--- Passage Enclosed Below ---

Lesson 1
What is RAG
Before we understand RAG, let’s look at the limitation of a large language model.
Limitation of a large language model

Limitation 1: Limited Knowledge
Imagine you ask Cluade - When is the next Brazil match?

It cannot answer the above question without web search. An LLM only knows what it learned during training.
If something happened after its training cutoff, it has no idea unless it's connected to external information.

For example:
- Latest news
- Stock prices
- Today's weather
- New product releases
Without retrieval, the model cannot reliably answer these questions.
Limitation 2: No Knowledge of Your Private Data
Let’s say you ask Claude - What is the HR policy of Meta? It can’t answer it - because the model has never seen Meta’s private documents.

Limitation 3: Hallucinations
Sometimes LLMs sound extremely confident...
...while being completely wrong.
This phenomenon is called a hallucination.
Because the model doesn't know the answer, it tries to generate something that looks correct.
With RAG, the model is grounded in real documents, making hallucinations much less likely.
Limitation 4: Expensive Retraining
Suppose your company's policies change every week.
Should you retrain a billion-parameter model every week?
Of course not.
Training or fine-tuning large models is expensive and time-consuming.
Instead, simply update your documents.
RAG automatically retrieves the latest version whenever someone asks a question.
What is RAG?
RAG stands for Retrieval-Augmented Generation.
In simple words, RAG is a technique that allows an AI model to retrieve relevant information from an external knowledge source before generating an answer.

--- End of Enclosed Passage ---

Tasks and exercises
1) Do these statements agree with the RAG lesson? Answer yes or no for each, and quote the words of the lesson that decide it. (a) An LLM only knows what it learned during training. (b) When company policies change every week, the model should be retrained every week. (c) With RAG, hallucinations become impossible.
2) Could you transcribe everything in the RAG lesson from "Because the model doesn't" down to "expensive and time-consuming."?
3) Can you pick up the RAG lesson from its last sentence and carry it on?

--- Dataset records Enclosed Below ---

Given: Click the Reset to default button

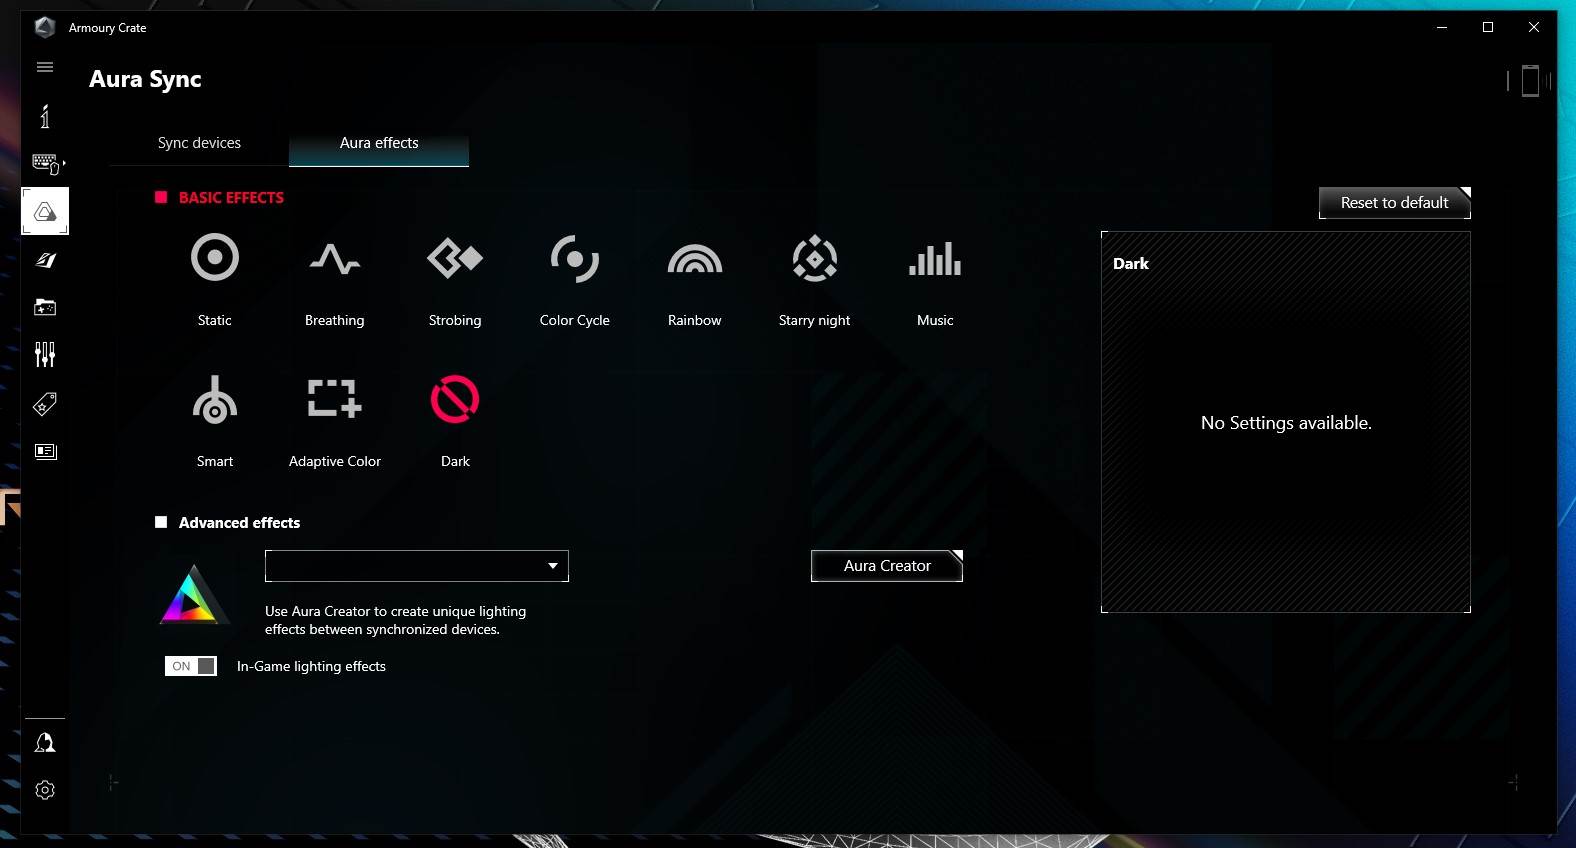Looking at the screenshot, I should [x=1394, y=203].
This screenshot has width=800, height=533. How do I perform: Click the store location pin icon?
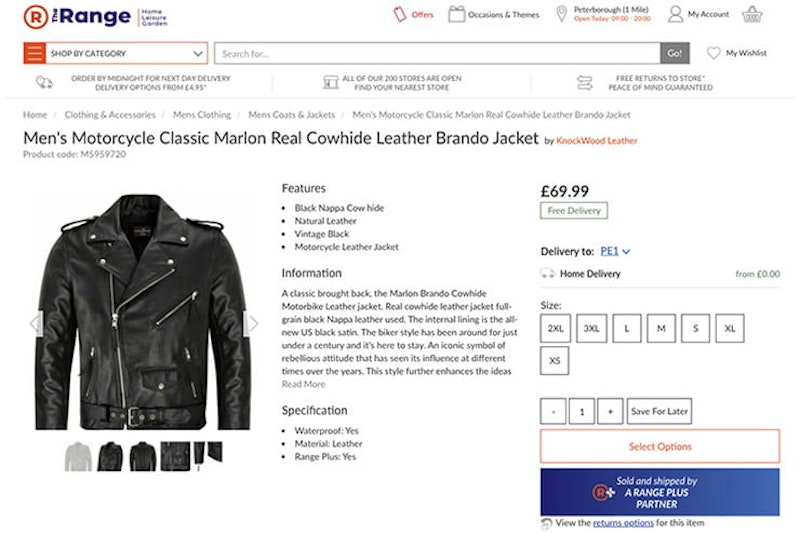click(561, 15)
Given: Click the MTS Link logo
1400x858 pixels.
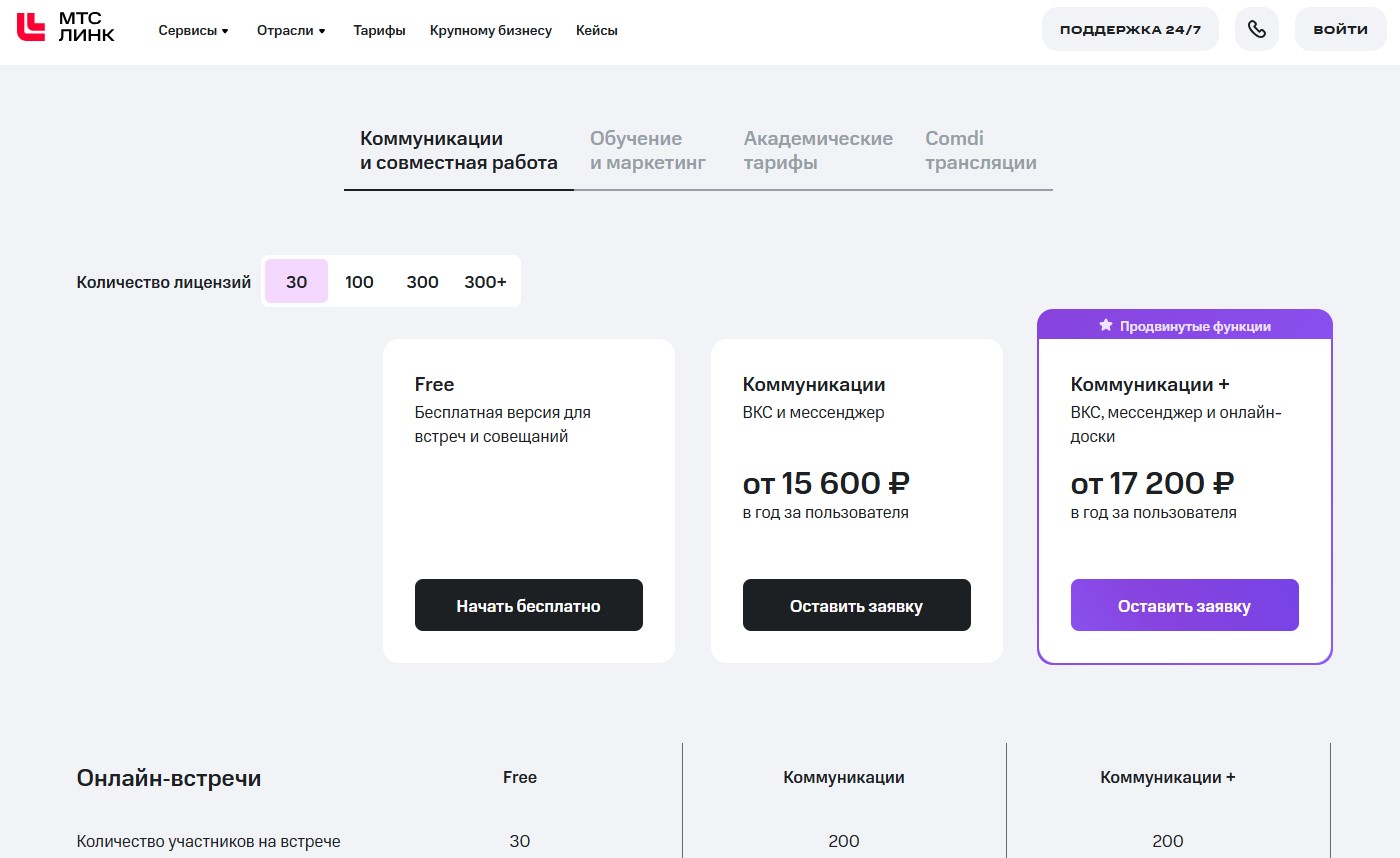Looking at the screenshot, I should tap(66, 29).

--- End of Enclosed Dataset records ---

Task-by-task outputs
1)
(a) Yes: "An LLM only knows what it learned during training."
(b) No: "Should you retrain a billion-parameter model every week? Of course not."
(c) No: "With RAG, the model is grounded in real documents, making hallucinations much less likely."

2)
Because the model doesn't know the answer, it tries to generate something that looks correct.
With RAG, the model is grounded in real documents, making hallucinations much less likely.
Limitation 4: Expensive Retraining
Suppose your company's policies change every week.
Should you retrain a billion-parameter model every week?
Of course not.
Training or fine-tuning large models is expensive and time-consuming.

3)
Instead of relying only on what it learned during training, the model first searches for relevant documents, then uses those documents as additional context while generating its response.
Think of it like an open-book exam.
A normal LLM answers questions only from memory.
A RAG-powered LLM is allowed to quickly open a textbook, find the relevant pages, and then answer your question based on that information.
How does Retrieval-Augmented Generation work?

So the process becomes:
- User asks a question.
- Retrieve relevant information.
- Provide that information to the LLM.
- The LLM generates an accurate, context-aware answer.
That's why it's called Retrieval-Augmented Generation—we augment the generation process with retrieved knowledge.
Advantages of RAG
Let's summarize why RAG has become one of the most important techniques in Generative AI.

1. Access to Up-to-Date Information
RAG can retrieve the latest information from external sources.
This means your AI can answer questions about today's events, recent product launches, or newly published documents.
2. Works with Private Knowledge
RAG allows your AI to answer questions using:
- Company documents
- PDFs
- Confluence
- SharePoint
- Databases
- Knowledge bases
Without retraining the model.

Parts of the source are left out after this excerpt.